Accompagner jusqu’au bout
Cela implique, pour l’entourage du malade, incluant pour le personnel soignant, un certain «lâcher-prise». L’auteure précise «qu’au-delà de nos propres croyances ou de nos propres convictions, en tant qu’intervenant(e) en soins spirituels, nous devons favoriser un climat d’accueil et d’acceptation de la décision qui a été prise». Elle ajoute, avec une grande justesse, que nul ne doit «se prendre pour Dieu en tentant de décider à la place de l’autre, en essayant de le faire changer d’avis et de le culpabiliser». Si l’ISS peut contribuer au discernement éthique de la personne qui envisage de faire une demande d’AMM, la finalité de son intervention doit toujours demeurer celle du respect de la liberté et de la conscience du patient. Sur ce point, l’auteure cite d’ailleurs judicieusement les évêques suisses qui, dans un excellent document intitulé Attitudes pastorales face à la pratique du suicide assisté, écrivaient en 2019 : «L’Église a pour mission d’annoncer l’amour infini du Christ et c’est dans cet amour qu’elle doit entourer et soutenir toutes les personnes. Dans ce sens, aucun chrétien ne peut se dérober à son devoir d’accompagner, avec amour et charité, quiconque se trouve dans de telles situations». Ces mêmes évêques ajoutaient que l’intervenant en soins spirituels est convié à «manifester la miséricorde de Dieu qui continue à aimer celui qui se donne la mort, qui le jugera en vérité, mais avec amour».
Un guide pratique
À la lumière de ces prémisses, ce livre se présente donc comme un guide pratique pour la mise en place par l’ISS, d’un accompagnement humain et spirituel personnalisé dans le contexte de l’AMM. Élaine Godard offre un cadre et des outils pour bâtir des rituels d’adieu avec la participation des proches, souvent en un très court laps de temps, afin d’honorer la dignité et l’héritage de vie de la personne qui recevra l’AMM. En plus de donner une dimension symbolique et solennelle à ce geste, une telle célébration favorisera la circulation de la parole, de la réconciliation et du don autour de celui ou celle qui va nous quitter, tout en facilitant le deuil des proches. Puisque les décès par AMM impliquent un passage de la vie à la mort quasi instantanée, la trame rituelle qui sous-tend les propositions de l’auteure est attentive à donner l’espace de transition nécessaire pour absorber une telle réalité.

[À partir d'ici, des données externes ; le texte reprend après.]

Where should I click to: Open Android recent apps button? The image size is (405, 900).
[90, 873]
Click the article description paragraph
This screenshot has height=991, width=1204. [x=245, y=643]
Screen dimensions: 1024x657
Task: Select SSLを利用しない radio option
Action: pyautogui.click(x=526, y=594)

Ainsi, ce livre propose une démarche méthodique, des canevas de relecture de vie, et des outils (textes, chants, gestes symboliques) pour créer, guider et animer de tels rituels. Fait à noter : Élaine Godard a eu le souci d’aller chercher des références dans plusieurs grandes traditions religieuses (chrétienne, juive, musulmane et hindoue) ainsi que dans les sagesses séculières. Remercions-la pour son approche respectueuse et humaine de cette nouvelle réalité qu’est l’AMM. Son guide pratique, destiné d’abord aux ISS, pourra rejoindre aussi toute personne ayant à accompagner des gens dans ce contexte particulier.